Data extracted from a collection
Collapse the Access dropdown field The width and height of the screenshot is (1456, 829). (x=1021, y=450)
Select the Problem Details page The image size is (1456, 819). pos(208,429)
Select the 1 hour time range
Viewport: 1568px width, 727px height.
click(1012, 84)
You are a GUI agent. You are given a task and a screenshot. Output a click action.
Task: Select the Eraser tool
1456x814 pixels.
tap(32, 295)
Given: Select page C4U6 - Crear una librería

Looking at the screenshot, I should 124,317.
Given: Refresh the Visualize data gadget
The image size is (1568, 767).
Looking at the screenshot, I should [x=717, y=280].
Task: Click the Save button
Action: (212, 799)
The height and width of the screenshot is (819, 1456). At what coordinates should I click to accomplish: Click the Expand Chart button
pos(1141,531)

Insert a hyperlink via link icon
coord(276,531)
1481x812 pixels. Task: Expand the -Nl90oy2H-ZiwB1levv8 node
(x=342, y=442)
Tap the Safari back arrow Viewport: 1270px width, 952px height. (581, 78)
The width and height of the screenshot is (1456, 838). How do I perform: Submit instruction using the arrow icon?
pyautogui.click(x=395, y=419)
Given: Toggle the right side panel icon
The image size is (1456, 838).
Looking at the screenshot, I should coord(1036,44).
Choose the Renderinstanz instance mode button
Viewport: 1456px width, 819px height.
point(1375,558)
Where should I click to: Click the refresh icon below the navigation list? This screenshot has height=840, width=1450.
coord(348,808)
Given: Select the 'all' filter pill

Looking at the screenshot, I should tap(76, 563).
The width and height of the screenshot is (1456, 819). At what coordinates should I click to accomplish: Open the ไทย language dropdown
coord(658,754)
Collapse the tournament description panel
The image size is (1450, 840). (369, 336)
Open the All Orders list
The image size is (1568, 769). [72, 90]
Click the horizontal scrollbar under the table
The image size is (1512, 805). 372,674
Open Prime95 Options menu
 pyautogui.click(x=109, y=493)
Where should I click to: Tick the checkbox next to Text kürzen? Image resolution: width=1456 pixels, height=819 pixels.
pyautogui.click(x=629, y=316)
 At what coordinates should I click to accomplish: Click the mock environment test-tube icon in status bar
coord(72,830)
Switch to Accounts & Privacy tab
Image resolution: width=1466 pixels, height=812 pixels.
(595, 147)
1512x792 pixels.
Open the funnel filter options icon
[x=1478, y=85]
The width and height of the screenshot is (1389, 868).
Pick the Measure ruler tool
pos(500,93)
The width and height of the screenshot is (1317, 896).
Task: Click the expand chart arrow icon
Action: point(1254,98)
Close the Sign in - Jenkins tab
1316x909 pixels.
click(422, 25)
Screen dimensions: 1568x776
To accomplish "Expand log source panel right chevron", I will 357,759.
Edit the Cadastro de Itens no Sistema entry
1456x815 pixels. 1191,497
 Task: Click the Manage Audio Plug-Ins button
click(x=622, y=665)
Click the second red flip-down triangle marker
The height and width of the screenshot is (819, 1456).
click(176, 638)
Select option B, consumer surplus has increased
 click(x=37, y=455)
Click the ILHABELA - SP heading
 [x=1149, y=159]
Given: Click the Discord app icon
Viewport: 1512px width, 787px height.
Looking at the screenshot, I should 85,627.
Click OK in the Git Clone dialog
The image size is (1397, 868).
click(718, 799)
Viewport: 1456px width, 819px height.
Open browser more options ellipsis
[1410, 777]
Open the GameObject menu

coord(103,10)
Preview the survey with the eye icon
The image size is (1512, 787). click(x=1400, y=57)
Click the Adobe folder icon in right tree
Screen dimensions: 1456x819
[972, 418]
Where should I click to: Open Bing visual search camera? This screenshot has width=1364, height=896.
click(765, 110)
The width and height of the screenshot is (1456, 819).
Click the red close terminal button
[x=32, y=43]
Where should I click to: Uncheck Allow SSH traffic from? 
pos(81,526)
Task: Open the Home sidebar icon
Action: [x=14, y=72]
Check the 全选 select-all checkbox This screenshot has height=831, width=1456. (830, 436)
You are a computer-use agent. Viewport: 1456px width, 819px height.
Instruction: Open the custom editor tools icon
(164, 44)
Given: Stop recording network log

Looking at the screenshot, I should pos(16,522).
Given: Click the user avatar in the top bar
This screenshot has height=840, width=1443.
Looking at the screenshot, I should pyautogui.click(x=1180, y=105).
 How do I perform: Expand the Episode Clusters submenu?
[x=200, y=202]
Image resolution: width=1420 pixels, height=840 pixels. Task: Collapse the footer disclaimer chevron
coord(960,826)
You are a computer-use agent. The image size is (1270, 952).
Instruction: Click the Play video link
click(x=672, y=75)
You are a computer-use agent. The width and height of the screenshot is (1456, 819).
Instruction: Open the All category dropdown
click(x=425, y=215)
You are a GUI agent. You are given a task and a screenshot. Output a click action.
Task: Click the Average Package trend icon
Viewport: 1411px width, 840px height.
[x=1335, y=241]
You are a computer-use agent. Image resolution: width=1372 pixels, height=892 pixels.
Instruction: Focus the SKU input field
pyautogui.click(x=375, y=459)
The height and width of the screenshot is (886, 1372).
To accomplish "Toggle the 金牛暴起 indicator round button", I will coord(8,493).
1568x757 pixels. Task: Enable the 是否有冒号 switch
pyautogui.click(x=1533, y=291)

(PROBLEM DETAILS):
Starting at the first line of the entries above, please extract each line up to and including the line with "Given: Toggle the right side panel icon", unchanged, and add nothing.

(OUTPUT FOR THIS EXERCISE):
Collapse the Access dropdown field The width and height of the screenshot is (1456, 829). (x=1021, y=450)
Select the Problem Details page The image size is (1456, 819). pos(208,429)
Select the 1 hour time range
Viewport: 1568px width, 727px height.
click(1012, 84)
You are a GUI agent. You are given a task and a screenshot. Output a click action.
Task: Select the Eraser tool
1456x814 pixels.
tap(32, 295)
Given: Select page C4U6 - Crear una librería

Looking at the screenshot, I should 124,317.
Given: Refresh the Visualize data gadget
The image size is (1568, 767).
Looking at the screenshot, I should [x=717, y=280].
Task: Click the Save button
Action: (212, 799)
The height and width of the screenshot is (819, 1456). At what coordinates should I click to accomplish: Click the Expand Chart button
pos(1141,531)

Insert a hyperlink via link icon
coord(276,531)
1481x812 pixels. Task: Expand the -Nl90oy2H-ZiwB1levv8 node
(x=342, y=442)
Tap the Safari back arrow Viewport: 1270px width, 952px height. (581, 78)
The width and height of the screenshot is (1456, 838). How do I perform: Submit instruction using the arrow icon?
pyautogui.click(x=395, y=419)
Given: Toggle the right side panel icon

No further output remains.